_Saved entries_:

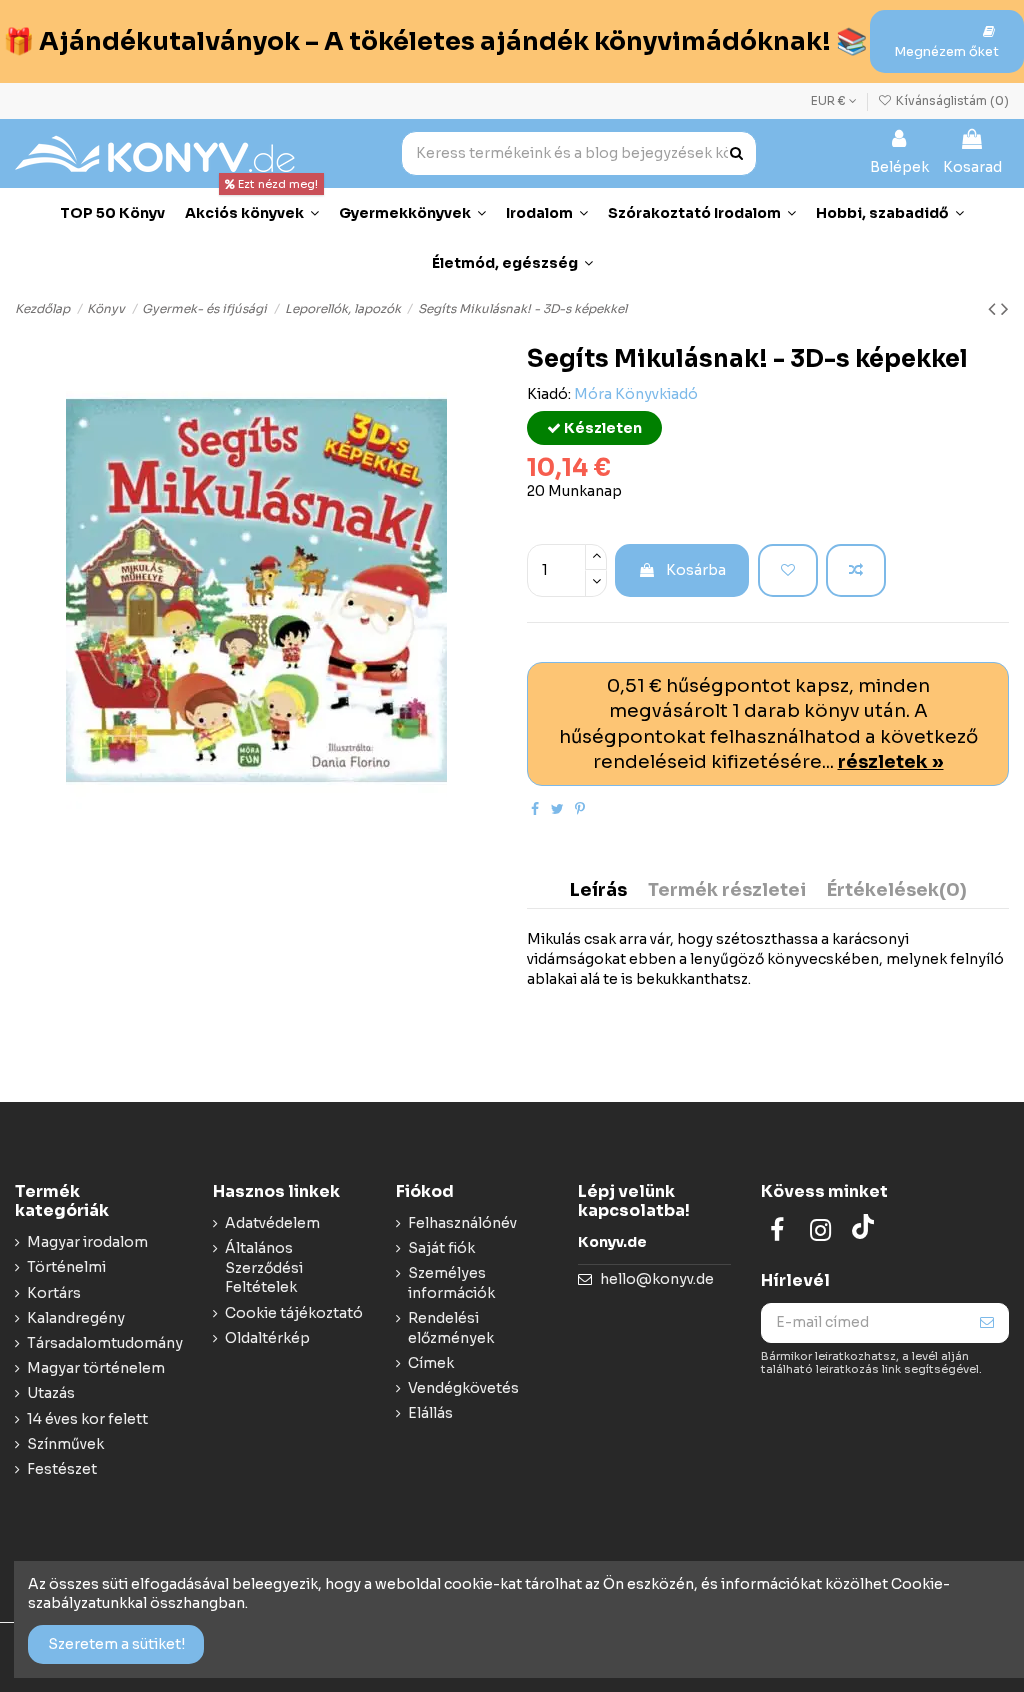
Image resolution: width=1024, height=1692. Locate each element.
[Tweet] (557, 809)
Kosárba (696, 570)
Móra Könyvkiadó (636, 394)
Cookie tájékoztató (294, 1313)
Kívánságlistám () (951, 100)
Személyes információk (451, 1283)
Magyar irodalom (87, 1242)
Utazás (51, 1393)
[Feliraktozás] (987, 1323)
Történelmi (66, 1267)
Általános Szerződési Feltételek (264, 1267)
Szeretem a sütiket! (116, 1644)
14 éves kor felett (87, 1419)
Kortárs (54, 1293)
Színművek (65, 1444)
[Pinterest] (580, 809)
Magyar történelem (96, 1368)
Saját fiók (441, 1248)
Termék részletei (727, 891)
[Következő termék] (1005, 309)
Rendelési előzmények (451, 1328)
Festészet (62, 1469)
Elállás (430, 1413)
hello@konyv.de (657, 1279)
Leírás (598, 891)
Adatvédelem (272, 1223)
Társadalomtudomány (105, 1343)
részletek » (891, 761)
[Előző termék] (994, 309)
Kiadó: (549, 394)
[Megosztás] (535, 809)
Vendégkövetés (463, 1388)
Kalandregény (76, 1318)
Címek (431, 1363)
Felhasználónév (462, 1223)
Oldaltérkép (267, 1338)
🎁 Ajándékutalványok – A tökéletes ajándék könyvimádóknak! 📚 (435, 41)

_EXERCISE BRIEF_: Which lines in the records above hold the string "Magyar"? Copy each of them.

_SOLUTION TO THIS TASK_:
Magyar irodalom (87, 1242)
Magyar történelem (96, 1368)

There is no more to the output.